Your assignment: All of the data is to be copied without a single change.

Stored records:
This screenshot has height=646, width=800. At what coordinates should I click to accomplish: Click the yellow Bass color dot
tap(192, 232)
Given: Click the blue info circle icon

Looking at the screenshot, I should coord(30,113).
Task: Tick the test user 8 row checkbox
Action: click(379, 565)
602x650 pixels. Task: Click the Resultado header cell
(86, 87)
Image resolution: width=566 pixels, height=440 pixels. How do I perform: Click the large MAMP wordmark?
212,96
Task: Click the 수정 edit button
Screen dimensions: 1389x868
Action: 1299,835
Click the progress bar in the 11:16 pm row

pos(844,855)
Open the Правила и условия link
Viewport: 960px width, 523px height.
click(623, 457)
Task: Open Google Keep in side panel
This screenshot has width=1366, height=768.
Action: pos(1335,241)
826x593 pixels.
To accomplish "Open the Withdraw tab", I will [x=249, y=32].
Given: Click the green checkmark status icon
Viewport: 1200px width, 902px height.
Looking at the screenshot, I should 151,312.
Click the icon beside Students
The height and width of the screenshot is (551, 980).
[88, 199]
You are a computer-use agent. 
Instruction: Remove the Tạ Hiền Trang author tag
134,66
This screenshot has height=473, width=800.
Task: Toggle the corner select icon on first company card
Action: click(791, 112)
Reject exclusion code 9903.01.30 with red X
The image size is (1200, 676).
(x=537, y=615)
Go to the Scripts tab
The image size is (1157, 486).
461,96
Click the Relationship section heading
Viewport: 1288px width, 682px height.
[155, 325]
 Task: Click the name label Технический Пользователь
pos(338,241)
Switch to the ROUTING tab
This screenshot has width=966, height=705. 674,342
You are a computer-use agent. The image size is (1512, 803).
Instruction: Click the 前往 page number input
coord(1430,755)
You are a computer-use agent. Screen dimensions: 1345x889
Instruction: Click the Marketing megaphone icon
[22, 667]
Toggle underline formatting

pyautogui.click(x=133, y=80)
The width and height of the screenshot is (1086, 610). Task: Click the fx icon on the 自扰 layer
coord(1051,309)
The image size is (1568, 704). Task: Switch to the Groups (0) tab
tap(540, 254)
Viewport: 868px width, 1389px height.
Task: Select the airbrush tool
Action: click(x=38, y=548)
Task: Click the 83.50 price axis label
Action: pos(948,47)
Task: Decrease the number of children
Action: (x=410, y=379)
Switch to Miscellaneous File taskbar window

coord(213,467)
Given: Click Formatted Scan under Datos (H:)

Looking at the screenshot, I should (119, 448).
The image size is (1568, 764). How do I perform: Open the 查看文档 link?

Task response:
This screenshot has height=646, width=800. At what coordinates should I click to accomplish: Click the yellow Bass color dot
tap(192, 232)
Given: Click the blue info circle icon

Looking at the screenshot, I should coord(30,113).
Task: Tick the test user 8 row checkbox
Action: click(379, 565)
602x650 pixels. Task: Click the Resultado header cell
(86, 87)
Image resolution: width=566 pixels, height=440 pixels. How do I perform: Click the large MAMP wordmark?
212,96
Task: Click the 수정 edit button
Screen dimensions: 1389x868
Action: 1299,835
Click the progress bar in the 11:16 pm row

pos(844,855)
Open the Правила и условия link
Viewport: 960px width, 523px height.
click(623, 457)
Task: Open Google Keep in side panel
This screenshot has width=1366, height=768.
Action: pos(1335,241)
826x593 pixels.
To accomplish "Open the Withdraw tab", I will [x=249, y=32].
Given: Click the green checkmark status icon
Viewport: 1200px width, 902px height.
Looking at the screenshot, I should 151,312.
Click the icon beside Students
The height and width of the screenshot is (551, 980).
[88, 199]
You are a computer-use agent. 
Instruction: Remove the Tạ Hiền Trang author tag
134,66
This screenshot has height=473, width=800.
Task: Toggle the corner select icon on first company card
Action: click(791, 112)
Reject exclusion code 9903.01.30 with red X
The image size is (1200, 676).
(x=537, y=615)
Go to the Scripts tab
The image size is (1157, 486).
461,96
Click the Relationship section heading
Viewport: 1288px width, 682px height.
[155, 325]
 Task: Click the name label Технический Пользователь
pos(338,241)
Switch to the ROUTING tab
This screenshot has width=966, height=705. 674,342
You are a computer-use agent. The image size is (1512, 803).
Instruction: Click the 前往 page number input
coord(1430,755)
You are a computer-use agent. Screen dimensions: 1345x889
Instruction: Click the Marketing megaphone icon
[22, 667]
Toggle underline formatting

pyautogui.click(x=133, y=80)
The width and height of the screenshot is (1086, 610). Task: Click the fx icon on the 自扰 layer
coord(1051,309)
The image size is (1568, 704). Task: Switch to the Groups (0) tab
tap(540, 254)
Viewport: 868px width, 1389px height.
Task: Select the airbrush tool
Action: click(x=38, y=548)
Task: Click the 83.50 price axis label
Action: pos(948,47)
Task: Decrease the number of children
Action: (x=410, y=379)
Switch to Miscellaneous File taskbar window

coord(213,467)
Given: Click Formatted Scan under Datos (H:)

Looking at the screenshot, I should (119, 448).
The image size is (1568, 764). How do I perform: Open the 查看文档 link?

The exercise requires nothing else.